The greatest teachers are the ones that turn a B student into an A student, or a failing student into a B student.
Yesterday, I shared a quote from Neil DeGrasse Tyson, from his recent interview on Fresh Air, about why he thinks teachers should not take credit for straight-A students. I thought it was important to contextualize his thoughts, and by proxy, my own thoughts, on the subject, by sharing another quote from that interview.

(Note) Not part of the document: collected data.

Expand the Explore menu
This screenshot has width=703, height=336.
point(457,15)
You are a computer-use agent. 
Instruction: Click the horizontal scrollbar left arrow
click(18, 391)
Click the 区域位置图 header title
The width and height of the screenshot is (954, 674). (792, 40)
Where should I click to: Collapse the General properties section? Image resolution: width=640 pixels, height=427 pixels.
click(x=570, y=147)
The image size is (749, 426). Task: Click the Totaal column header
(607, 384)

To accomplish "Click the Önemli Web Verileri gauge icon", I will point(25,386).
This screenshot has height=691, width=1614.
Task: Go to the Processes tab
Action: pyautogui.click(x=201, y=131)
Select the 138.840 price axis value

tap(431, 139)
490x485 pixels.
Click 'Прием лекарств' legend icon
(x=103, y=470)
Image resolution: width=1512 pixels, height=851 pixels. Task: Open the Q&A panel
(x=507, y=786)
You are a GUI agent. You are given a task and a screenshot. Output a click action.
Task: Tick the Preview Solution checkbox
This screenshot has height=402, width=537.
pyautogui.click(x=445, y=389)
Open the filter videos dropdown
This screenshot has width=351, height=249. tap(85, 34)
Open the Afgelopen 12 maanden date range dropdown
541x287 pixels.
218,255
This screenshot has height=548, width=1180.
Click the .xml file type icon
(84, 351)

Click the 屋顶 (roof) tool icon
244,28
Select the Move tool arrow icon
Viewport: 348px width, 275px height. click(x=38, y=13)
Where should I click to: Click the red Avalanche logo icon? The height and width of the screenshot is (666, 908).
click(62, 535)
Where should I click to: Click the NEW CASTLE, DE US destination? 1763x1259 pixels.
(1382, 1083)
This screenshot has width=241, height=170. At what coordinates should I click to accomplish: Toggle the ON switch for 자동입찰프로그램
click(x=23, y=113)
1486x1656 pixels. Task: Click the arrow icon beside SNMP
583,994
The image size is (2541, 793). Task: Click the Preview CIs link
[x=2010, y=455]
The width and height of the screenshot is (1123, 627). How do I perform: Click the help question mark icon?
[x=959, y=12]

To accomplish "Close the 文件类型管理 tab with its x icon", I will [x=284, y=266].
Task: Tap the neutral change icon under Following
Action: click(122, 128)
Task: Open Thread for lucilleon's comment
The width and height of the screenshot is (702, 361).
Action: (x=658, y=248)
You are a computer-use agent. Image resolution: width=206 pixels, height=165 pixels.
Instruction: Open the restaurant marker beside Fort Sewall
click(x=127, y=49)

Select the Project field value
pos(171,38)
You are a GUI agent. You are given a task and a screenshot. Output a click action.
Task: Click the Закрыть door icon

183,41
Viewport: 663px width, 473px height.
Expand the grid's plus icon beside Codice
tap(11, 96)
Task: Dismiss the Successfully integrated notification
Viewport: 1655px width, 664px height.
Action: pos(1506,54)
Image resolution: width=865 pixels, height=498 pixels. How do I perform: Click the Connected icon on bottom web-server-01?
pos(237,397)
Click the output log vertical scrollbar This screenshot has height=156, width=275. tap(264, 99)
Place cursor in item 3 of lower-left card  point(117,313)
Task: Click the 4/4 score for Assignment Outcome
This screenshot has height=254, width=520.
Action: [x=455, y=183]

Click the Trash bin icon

As can be seen from today’s quote, it is not that Dr. Tyson nor myself are inherently “anti-teacher” or think that teachers don’t have value. By contrast, I think both of us subscribe to the value-added view of teaching excellence, which is that any measurement of teaching must compare the change in learning that the teacher was able to help facilitate. This has been one of the major problems with how standardized testing was implemented in the past as it only looked at current “ability”, not changes in ability. Teachers only have influence over the change of ability. And I am not alone in thinking that if any measurement of teaching is to exist, it must view how much a teacher helped to change a student’s life. Many other teachers share this view as well.
P.S. – You may have noticed I said, “this has been one of the major problems with how standardized testing was implemented”. There are other major problems with past (and current) standardized testing. Which I will post about in the future, as I get sufficient evidence to support me statement.